Provided data —
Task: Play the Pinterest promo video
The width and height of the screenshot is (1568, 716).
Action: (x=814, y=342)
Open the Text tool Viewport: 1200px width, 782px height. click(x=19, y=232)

--

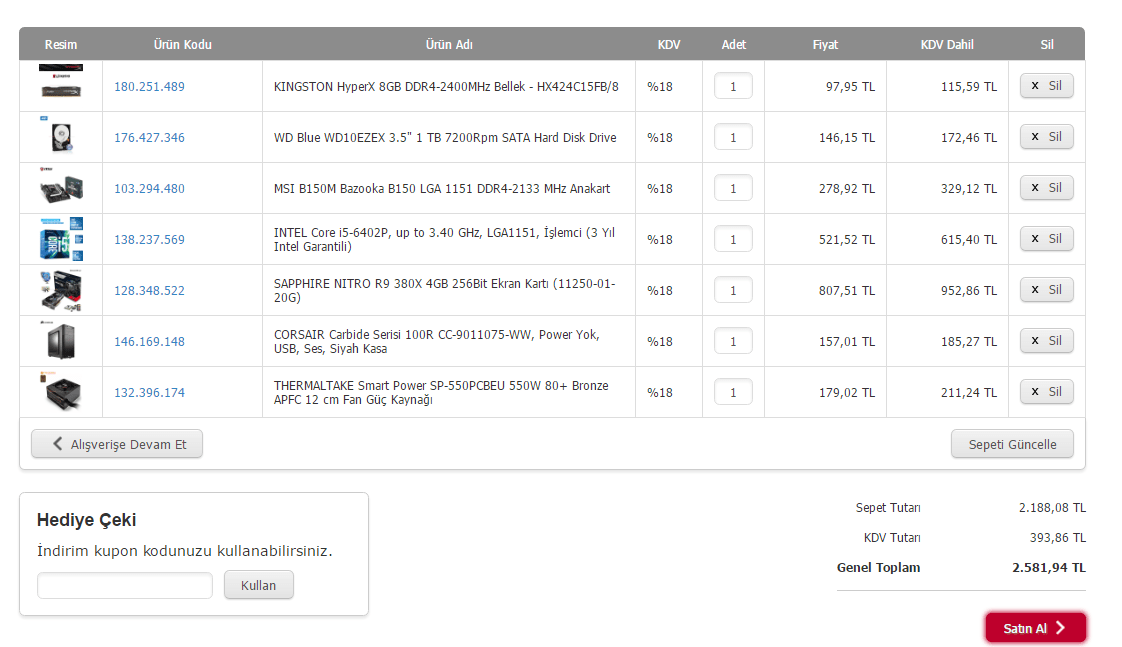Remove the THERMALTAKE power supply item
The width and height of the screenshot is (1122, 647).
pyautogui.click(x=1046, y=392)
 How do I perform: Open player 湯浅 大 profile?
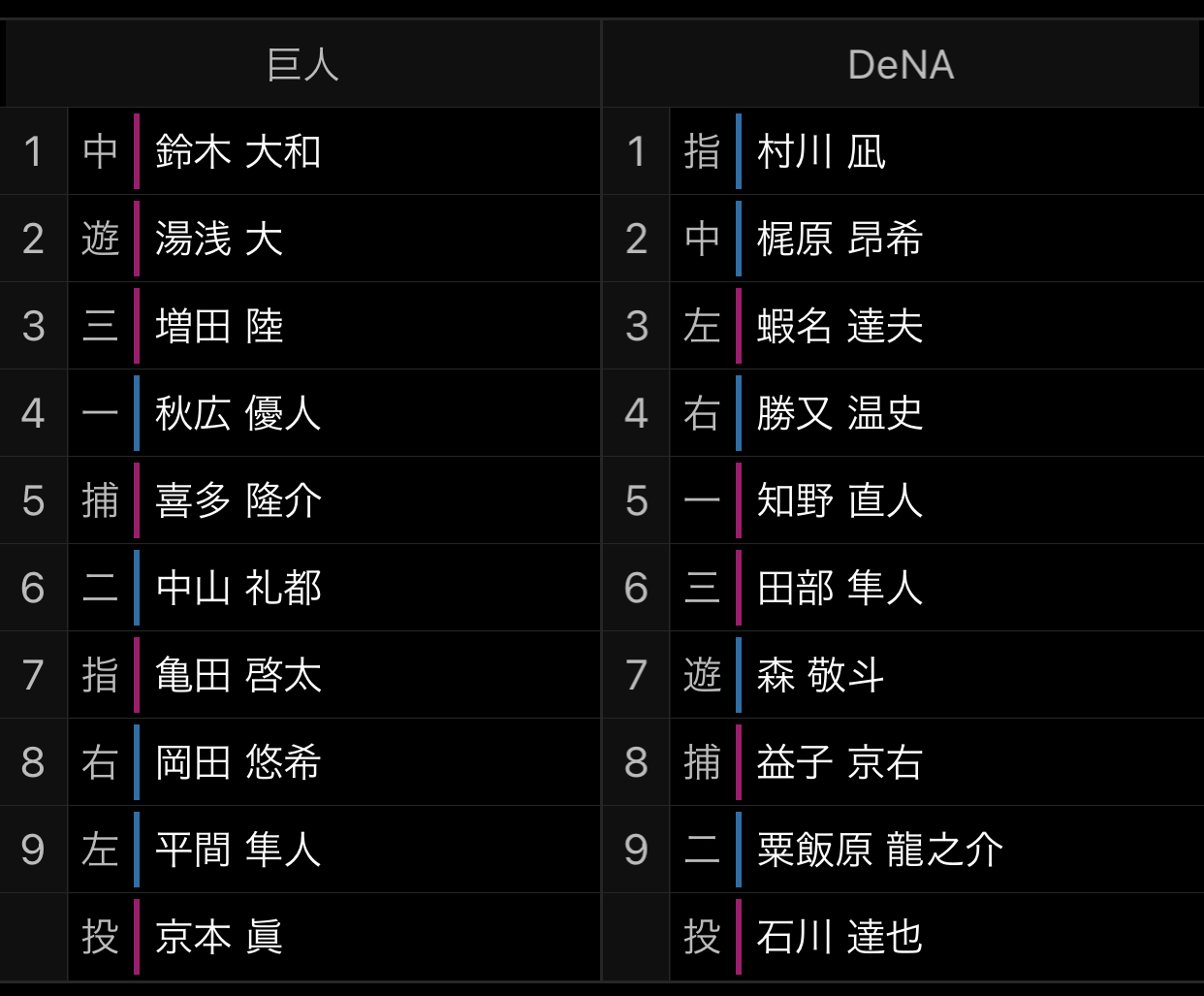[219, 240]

Short task —
Could you transcribe, word for word, the lines from the one containing "Task: Play the Pinterest promo video" up to and including the one containing "Open the Text"?

The reply —
Task: Play the Pinterest promo video
The width and height of the screenshot is (1568, 716).
Action: (x=814, y=342)
Open the Text tool Viewport: 1200px width, 782px height. click(x=19, y=232)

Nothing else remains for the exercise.